Als P-Orridge 1993 Jacqueline Breyer kennenlernte, die in einem New Yorker S&M-Schuppen arbeitete, änderte sich alles. Die beiden unterwarfen sich plastischer Chirurgie, um ihr Aussehen einander anzugleichen. Was 2003 mit identischen Brustimplantaten begann (am Valentinstag natürlich!), zog sich fort mit Eingriffen an Augen und Nase, Fettabsaugung und Hormontherapie. Fortan zogen sie sich absolut identische Klamotten an und vertraten die Ansicht, zu einer dritten Person verschmolzen zu sein. „Stellen Sie sich vor, wie schön es wäre, wenn es keine ‚reinen‘ Männer mehr gebe … wenn Männer erst so aussehen wie jede/r andere auch, dann sind sie auch nicht mehr so aggressiv und territorial“, wird P-Orridge zu diesem „Pandrogeny“-Projekt in der Zeit zitiert. „Und stellen Sie sich vor, wie schön es wäre, wenn Männer ihren Babys die Brust geben könnten! Warum soll nicht jeder einzelne Mensch alles haben können, das Weibliche und das Männliche, das Schwarze und das Weiße und so weiter? Warum soll man sich mit weniger zufrieden geben, als möglich ist?“

Throbbing Gristle

Genesis Breyer P-Orridge 2009 auf der Bühne mit Throbbing Gristle. Foto: Wendy Redfern/Redferns/Getty Images

Die explodierende Galaxie

Die Sechziger waren die Zeit der Kommunen. Natürlich auch in London, wo sich P-Orridge einer namens Exploding Galaxy im Norden der Stadt anschloss. Wo es anderen um neue Formen des menschlichen Zusammenlebens und einen umfassenden Freiheitsgedanken ging, war das der Exploding Galaxy noch viel zu kurz gegriffen. Hier ging es um nichts Geringeres als die Auflösung des Daseins.
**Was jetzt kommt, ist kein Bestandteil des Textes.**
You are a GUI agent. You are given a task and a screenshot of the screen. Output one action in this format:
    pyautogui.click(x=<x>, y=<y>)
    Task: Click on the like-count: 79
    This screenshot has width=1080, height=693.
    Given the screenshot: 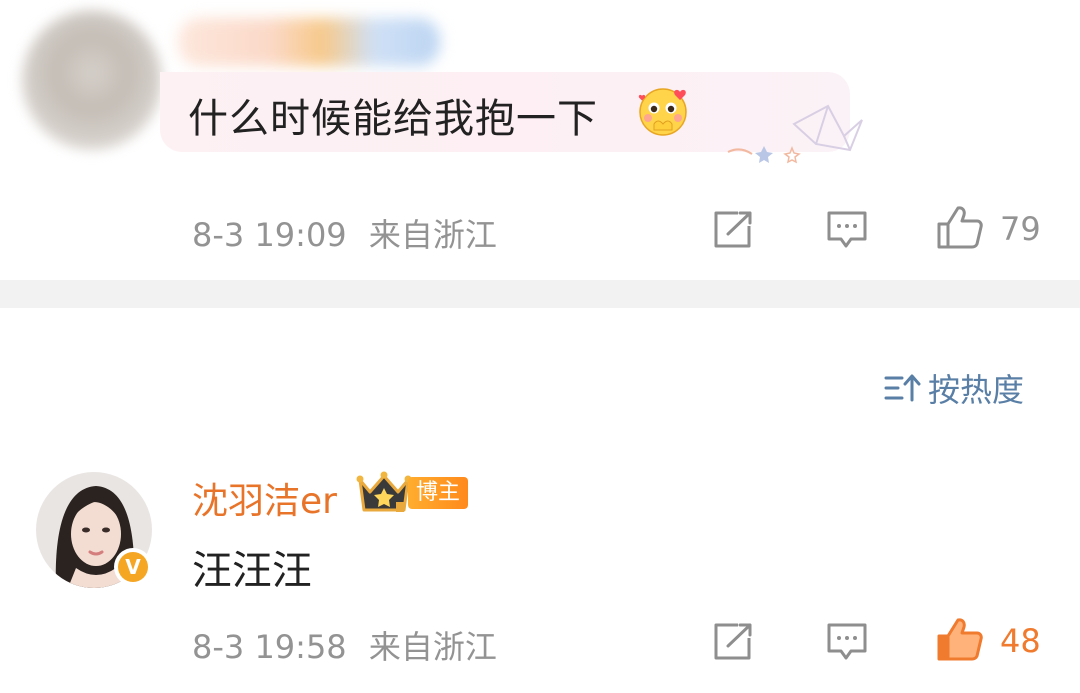 What is the action you would take?
    pyautogui.click(x=1020, y=229)
    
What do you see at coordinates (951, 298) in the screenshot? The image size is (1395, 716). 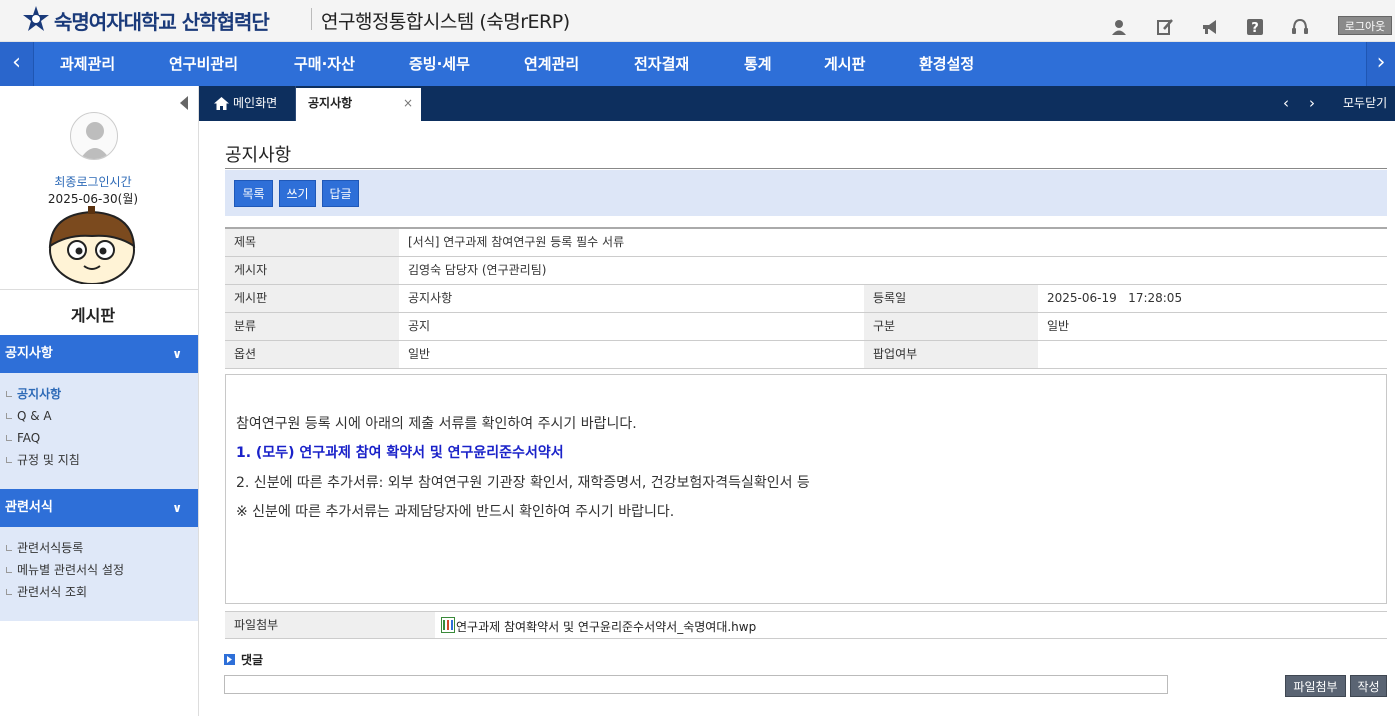 I see `regdate-label: 등록일` at bounding box center [951, 298].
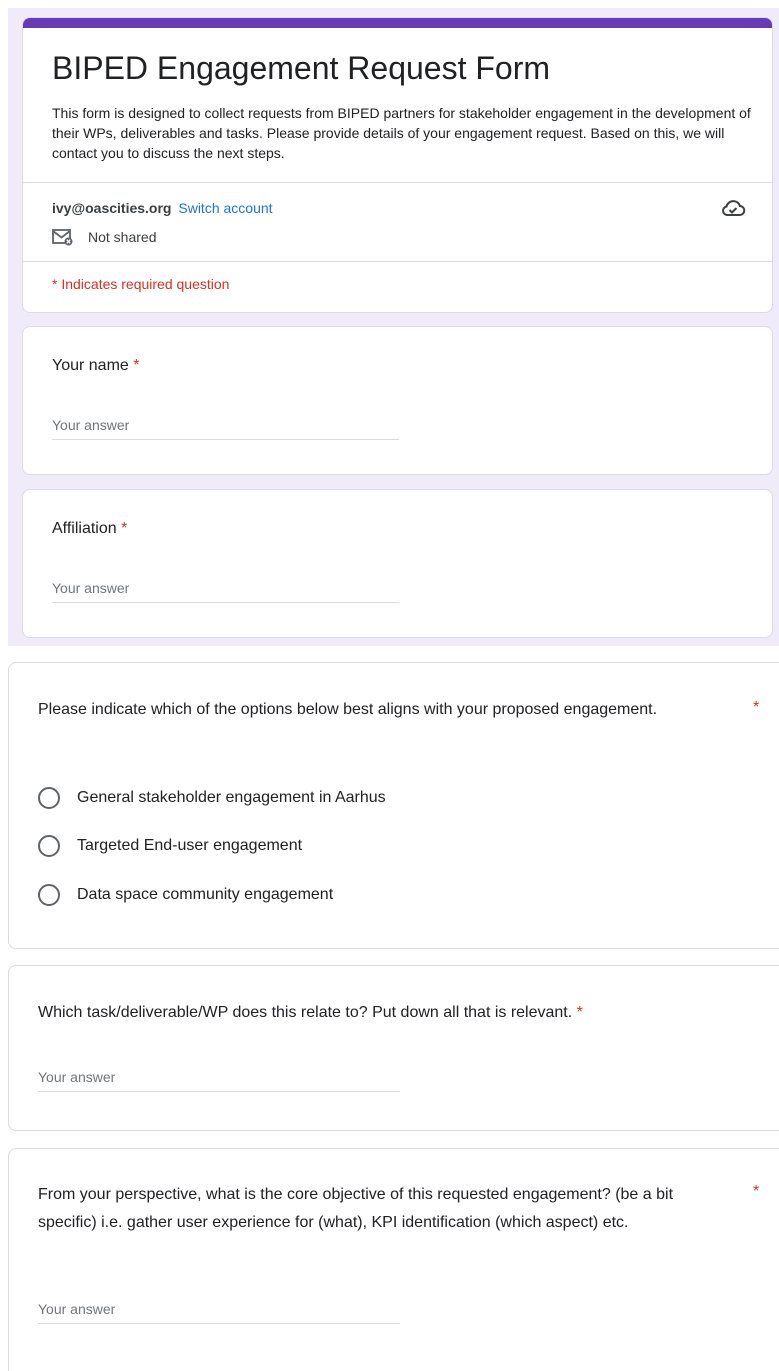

Das Ende der Menschlichkeit, wie wir sie kennen. Alle gab ihre Identität auf, schlüpften jeden Tag in eine neue Rolle. Es gab keine festen Tages- und Nachtzeiten, keine Privatsphäre, keine Tabus. Eh klar, dass sich eine*r wie Genesis Breyer P-Orridge da echt zuhause fühlte.

Einflüsse

P-Orridge ließ nichts aus, um mit den Figuren in Kontakt zu kommen, die eine gewisse Ausstrahlung auf sie/ihn ausübten. Ob es LSD-Papst Timothy Leary oder Beat-Legende William S. Borroughs war: P-Orridge setzte sich ein okkultistisch-psychedelisches Weltbild zusammen, garniert vom sexualmagischen Schaffen des Magiers Aleister Crowley. Seine/ihre erste Band Worm bestand noch aus Schulfreunden, nahm 1968 ein Album im Geiste eines John Cage auf und ließ davon nur eine einzige LP produzieren. Schon damals hörte man deutlich heraus, in welche Richtung P-Orridge später streben würde.